Scott, thanks for the careful review!
> The above looks odd.
Yes, you're right, it was a buggy equals implementation. I replaced it with the one you provided. hashCode() is required to support hash-based MapReduce partitioning (the default) and I only provide an equals implementation to be consistent: it's not otherwise required here. Good catch.
> It would be nice if the compression level was configurable.
Yes, I meant to get to that but forgot. I've now added it. Thanks.
> This creates a new AvroWrapper for each output.collect().
Oops. I originally wrote it that way, but reverted it while debugging to remove a possibility but forgot to restore it. I've now restored it.

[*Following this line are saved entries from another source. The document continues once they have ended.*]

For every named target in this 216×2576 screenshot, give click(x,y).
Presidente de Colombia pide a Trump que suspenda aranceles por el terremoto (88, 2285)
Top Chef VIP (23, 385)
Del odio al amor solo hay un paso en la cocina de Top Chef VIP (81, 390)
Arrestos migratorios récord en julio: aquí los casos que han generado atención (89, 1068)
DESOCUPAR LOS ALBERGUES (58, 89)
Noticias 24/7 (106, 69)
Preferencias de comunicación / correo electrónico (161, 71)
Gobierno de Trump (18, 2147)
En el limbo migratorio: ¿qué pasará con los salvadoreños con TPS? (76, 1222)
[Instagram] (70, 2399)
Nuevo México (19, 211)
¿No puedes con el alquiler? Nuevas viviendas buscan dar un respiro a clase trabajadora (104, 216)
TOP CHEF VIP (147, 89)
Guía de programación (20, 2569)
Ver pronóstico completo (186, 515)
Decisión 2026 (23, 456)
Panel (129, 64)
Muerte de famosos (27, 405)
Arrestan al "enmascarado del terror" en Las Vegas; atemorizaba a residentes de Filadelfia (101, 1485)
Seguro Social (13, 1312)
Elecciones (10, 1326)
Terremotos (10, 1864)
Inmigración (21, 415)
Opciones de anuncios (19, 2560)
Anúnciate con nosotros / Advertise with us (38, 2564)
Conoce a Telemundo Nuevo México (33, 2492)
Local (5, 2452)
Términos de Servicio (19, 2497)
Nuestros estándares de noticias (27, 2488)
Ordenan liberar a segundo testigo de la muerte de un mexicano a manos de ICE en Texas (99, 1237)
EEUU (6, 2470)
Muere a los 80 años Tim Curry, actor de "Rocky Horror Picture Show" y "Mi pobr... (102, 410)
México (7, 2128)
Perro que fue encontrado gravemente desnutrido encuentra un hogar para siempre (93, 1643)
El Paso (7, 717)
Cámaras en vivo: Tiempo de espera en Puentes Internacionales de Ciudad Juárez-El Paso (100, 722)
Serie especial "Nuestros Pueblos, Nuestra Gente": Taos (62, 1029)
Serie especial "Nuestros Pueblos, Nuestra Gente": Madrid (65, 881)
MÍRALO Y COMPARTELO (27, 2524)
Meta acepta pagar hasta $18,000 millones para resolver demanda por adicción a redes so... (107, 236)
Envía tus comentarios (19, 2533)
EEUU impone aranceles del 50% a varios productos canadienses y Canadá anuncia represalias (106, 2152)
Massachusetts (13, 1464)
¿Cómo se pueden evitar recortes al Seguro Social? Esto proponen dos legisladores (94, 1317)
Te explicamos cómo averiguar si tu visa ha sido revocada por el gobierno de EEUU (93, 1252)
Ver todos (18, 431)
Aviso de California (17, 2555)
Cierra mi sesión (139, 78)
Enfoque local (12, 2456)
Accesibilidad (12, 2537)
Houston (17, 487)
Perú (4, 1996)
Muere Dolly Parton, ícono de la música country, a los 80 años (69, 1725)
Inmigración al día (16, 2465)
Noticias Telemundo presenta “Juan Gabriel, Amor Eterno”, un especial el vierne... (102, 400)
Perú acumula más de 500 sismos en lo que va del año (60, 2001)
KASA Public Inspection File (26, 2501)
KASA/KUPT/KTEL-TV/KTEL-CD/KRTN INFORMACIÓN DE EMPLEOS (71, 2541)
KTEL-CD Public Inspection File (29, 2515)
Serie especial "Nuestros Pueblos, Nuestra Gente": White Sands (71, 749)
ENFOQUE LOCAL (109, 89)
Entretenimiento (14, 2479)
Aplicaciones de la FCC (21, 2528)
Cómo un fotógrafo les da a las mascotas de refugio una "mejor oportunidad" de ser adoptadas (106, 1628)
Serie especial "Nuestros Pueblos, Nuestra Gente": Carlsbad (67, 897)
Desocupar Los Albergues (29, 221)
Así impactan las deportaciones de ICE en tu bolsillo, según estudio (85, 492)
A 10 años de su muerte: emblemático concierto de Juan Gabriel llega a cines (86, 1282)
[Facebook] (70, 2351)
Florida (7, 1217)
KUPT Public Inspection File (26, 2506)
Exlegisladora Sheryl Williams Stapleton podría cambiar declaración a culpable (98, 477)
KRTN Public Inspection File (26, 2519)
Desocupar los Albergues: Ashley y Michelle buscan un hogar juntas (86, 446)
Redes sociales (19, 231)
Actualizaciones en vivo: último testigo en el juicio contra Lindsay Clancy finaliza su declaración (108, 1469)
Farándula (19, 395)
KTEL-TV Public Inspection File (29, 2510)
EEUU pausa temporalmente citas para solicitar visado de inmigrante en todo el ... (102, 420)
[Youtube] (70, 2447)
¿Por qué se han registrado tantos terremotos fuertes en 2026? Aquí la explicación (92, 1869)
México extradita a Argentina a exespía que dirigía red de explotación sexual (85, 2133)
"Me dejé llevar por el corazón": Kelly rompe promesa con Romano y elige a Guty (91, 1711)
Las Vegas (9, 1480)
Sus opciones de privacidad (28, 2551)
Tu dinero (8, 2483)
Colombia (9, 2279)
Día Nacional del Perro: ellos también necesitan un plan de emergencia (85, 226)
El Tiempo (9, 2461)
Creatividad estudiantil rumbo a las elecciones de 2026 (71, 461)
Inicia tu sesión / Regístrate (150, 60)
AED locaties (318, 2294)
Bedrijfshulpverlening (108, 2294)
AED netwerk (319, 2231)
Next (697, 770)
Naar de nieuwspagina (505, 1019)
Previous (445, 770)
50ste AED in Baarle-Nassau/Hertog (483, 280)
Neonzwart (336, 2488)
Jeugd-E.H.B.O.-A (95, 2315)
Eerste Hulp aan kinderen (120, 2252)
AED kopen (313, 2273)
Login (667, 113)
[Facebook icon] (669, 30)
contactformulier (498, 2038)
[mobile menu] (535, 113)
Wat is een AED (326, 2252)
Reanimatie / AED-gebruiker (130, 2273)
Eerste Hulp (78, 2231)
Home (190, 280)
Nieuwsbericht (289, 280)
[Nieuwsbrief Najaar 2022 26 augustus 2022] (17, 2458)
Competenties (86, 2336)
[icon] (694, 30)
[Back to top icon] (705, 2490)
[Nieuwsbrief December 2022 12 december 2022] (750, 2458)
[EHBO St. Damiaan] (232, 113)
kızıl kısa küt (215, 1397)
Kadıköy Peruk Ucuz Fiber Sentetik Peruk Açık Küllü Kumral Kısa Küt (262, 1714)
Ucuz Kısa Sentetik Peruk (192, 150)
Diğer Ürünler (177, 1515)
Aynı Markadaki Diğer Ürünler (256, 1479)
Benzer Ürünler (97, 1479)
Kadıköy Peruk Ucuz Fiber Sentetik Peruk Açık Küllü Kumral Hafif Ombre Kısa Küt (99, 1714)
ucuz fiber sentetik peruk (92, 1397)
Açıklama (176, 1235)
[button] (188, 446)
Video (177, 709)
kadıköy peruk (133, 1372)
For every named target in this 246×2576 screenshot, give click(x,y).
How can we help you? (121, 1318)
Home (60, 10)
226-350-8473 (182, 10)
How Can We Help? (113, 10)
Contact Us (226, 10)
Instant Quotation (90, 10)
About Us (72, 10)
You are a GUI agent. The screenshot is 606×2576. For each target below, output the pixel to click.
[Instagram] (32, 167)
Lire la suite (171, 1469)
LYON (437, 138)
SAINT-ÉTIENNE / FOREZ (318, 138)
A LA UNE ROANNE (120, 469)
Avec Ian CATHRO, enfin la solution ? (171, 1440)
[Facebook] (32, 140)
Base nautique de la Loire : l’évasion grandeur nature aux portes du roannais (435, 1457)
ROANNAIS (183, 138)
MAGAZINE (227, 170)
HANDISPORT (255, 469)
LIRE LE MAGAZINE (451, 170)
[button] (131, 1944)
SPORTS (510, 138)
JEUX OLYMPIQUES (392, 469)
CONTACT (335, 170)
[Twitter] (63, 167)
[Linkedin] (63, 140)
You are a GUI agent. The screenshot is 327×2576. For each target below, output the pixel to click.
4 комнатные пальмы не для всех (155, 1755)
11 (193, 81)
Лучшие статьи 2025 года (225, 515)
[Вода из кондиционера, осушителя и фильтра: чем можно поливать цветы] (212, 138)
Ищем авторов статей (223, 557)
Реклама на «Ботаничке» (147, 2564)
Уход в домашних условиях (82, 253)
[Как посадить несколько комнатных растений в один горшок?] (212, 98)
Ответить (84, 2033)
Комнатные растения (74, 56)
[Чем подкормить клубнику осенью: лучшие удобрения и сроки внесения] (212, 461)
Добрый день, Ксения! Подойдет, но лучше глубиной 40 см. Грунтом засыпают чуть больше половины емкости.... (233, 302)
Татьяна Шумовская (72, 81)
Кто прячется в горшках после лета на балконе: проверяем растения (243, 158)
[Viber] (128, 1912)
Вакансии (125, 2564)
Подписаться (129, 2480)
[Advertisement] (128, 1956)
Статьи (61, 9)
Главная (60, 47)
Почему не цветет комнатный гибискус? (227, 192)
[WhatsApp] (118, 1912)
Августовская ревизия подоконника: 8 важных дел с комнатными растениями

> AvroKeySerialization: I am a bit confused about this class.
It's used to serialize map outputs and deserialize reduce inputs. The mapreduce framework uses the job's specified map output key class to find the serialization implementation it uses to read and write intermediate keys and values.
> Deprecated APIs are used - are the replacements not appropriate or insufficient?
Good question. Hadoop 0.20 deprecated the "old" org.apache.hadoop.mapred APIs to encourage folks to try the new org.apache.hadoop.mapreduce APIs. However the org.apache.hadoop.mapreduce APIs are not fully functional in 0.20, and folks primarily continue to use the org.apache.hadoop.mapred APIs. 0.20 is used here since it's in Maven repos, but this code should also work against 0.19 and perhaps even 0.18, and I'd compile against one of those instead if it were in a Maven repo.